Fragment dokumentu -

★ ★ ★ ★

Wysłany: 2014-11-10, 16:07 Czy dajecie pieniądze żebrakom?
Ja nie daję, bo jednak jest dużo naciągaczy i nie da się odróżnić prawdziwego od oszusta. Teoretycznie lepiej kupić jedzenie dla kogoś takiego, ale nigdy nie miałem na to czasu. Dużo jest też pijaków, ale ich dość łatwo rozpoznać. Jak jeszcze studiowałem, koło naszej uczelni kręcił się taki pijaczek zawsze z papierosem w ustach i żebrał, ale nigdy mu nic nie dałem. Niedawno z kolei na przystanku podszedł do mnie zadbany facet z tekstem, że może i nie wygląda, ale jest bezdomny i czy nie mam paru groszy. Powiedziałem, że nie mam, więc podziękował i poszedł.
Ale dwa razy w życiu dałem i to dwa razy tej samej osobie. Szedłem na przystanek i stała taka staruszka z wyciągniętą ręką. Tak mi się jej szkoda zrobiło, że dałem jej 10 złotych. I chyba dla niej to był majątek, bo najpierw gapiła się na tą dychę jakby pierwszy raz widziała, potem pocałowała ten banknot i tak mi zaczęła wylewnie dziękować, że myślałem, że zaraz mnie będzie po rękach całować. Tydzień później szedłem tą samą drogą i też tam stała i co ciekawe chyba mnie poznała, choć byłem inaczej ubrany i przecież od tygodnia minęła ją kupa ludzi. Uśmiechnęła się już z daleka, dałem jej wtedy jeszcze 5 złotych, też bardzo dziękowała. Potem zaczęła się tam budowa metra i już jej więcej nie widziałem. Ale naprawdę czułem wtedy, że te moje 15 złotych bardzo jej pomogło. Mieliście takie sytuacje?
Trochę mnie dziwi podejście niektórych, jak czytam na forach, że jeśli koleś powie szczerze, że to na alkohol to wtedy mu dają, bo przynajmniej mówi szczerze. Takie podejście jest dla mnie zupełnie porąbane.
Ostatnio zmieniony przez kamiledi15 2014-11-10, 16:15, w całości zmieniany 3 razy
Również nie daję. Na jakieś zbiórki (np teraz w szkole na paczki świąteczne dla dzieci w domach dziecka) to owszem, ale widuje na ulicy wiele naciągaczy tych samych od lat i każdy w okolicy wie że są to osoby opłacane, dlatego mocno mnie to odstrasza, nigdy nie wiem jak się zachować kiedy ktoś prosi. W każdym razie kończy się na tym że idę dalej.

★ ★ ★ ★

Materiał -

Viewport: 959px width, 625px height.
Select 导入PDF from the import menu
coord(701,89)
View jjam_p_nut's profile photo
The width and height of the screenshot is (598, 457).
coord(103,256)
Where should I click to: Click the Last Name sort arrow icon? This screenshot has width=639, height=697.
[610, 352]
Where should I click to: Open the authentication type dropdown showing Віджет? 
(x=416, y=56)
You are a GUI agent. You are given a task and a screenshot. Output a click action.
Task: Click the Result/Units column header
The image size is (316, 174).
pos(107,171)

★ ★ ★ ★

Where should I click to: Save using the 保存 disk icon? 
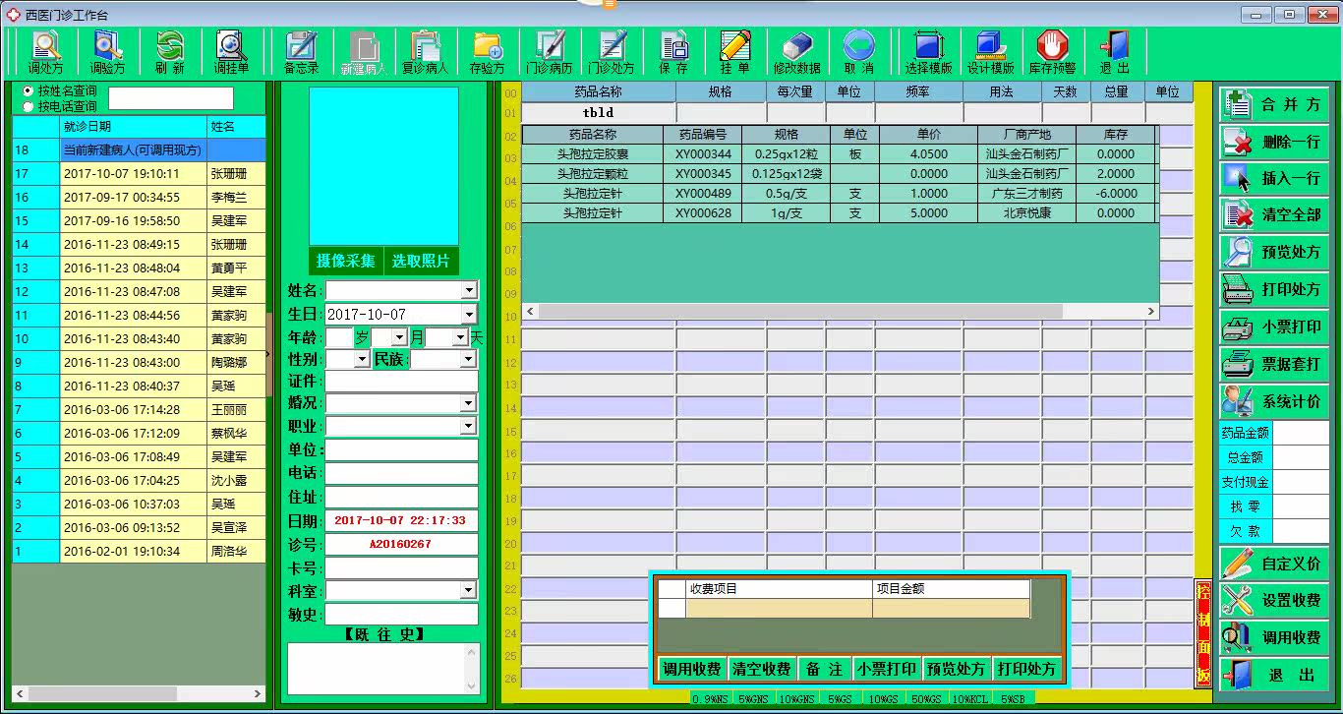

★ ★ ★ ★

Treść zadania 1 -
Odpowiedz krótko na pytania do tekstu o dawaniu pieniędzy żebrakom:
(a) Ile złotych staruszka dostała za pierwszym razem?
(b) Co zaczęło się w miejscu, gdzie stała staruszka, zanim przestała się tam pojawiać?
(c) Na jaki cel zbierano w szkole pieniądze, o których mowa w drugim wpisie?
Treść zadania 2 - Wyjaśnij w jednym lub dwóch zdaniach, dlaczego autor pierwszego wpisu w tekście o dawaniu pieniędzy żebrakom nie daje im pieniędzy.
Treść zadania 3 - Kontynuuj tekst o dawaniu pieniędzy żebrakom od miejsca, w którym się kończy.
Materiał nie jest potrzebny do wykonania zadań.

Oczekiwana odpowiedź 1 -
(a) 10 złotych.
(b) Budowa metra.
(c) Na paczki świąteczne dla dzieci w domach dziecka.

Oczekiwana odpowiedź 2 - Autor nie daje pieniędzy, ponieważ jest dużo naciągaczy. Nie da się odróżnić osoby naprawdę potrzebującej od oszusta.

Oczekiwana odpowiedź 3 -
Hmm.. nie daję. Rzadko kiedy takowych spotykam na swojej drodze. Pamiętam jak pewien gość się mnie pytał, czy nie mam paru groszy.. oczywiście skłamałem, że nie mam.. Nie wyglądał na jakiegoś alkoholika.. a ja jednak pewny swego, nic nie dałem. Miałem przez to lekkie wyrzuty, że może ten ktoś ma jakieś problemy i że ten “majątek“, który uda mu się uzbierać nie straci na alkohol..
... podszedł do mnie kiedyś taki jeden i nawija " ..jestem z Bydgoszczy i brakuje mi dokładnie 7.30 na bilet" oczywiście z wiadomych powodów miał ogromny problem z utrzymaniem pionu... nie dałem mu nic.
Albo jak chodziłem jeszcze do liceum to w pewnym parku chodził taki jeden... telepało go na wszystkie strony...kolana złączone, kark na w pół przetrącony i chodzi.... patrze innym razem w jakimś sklepie.... kurwa idzie jak po sznurku ten sam typ.... to cwaniaki jakich mało :)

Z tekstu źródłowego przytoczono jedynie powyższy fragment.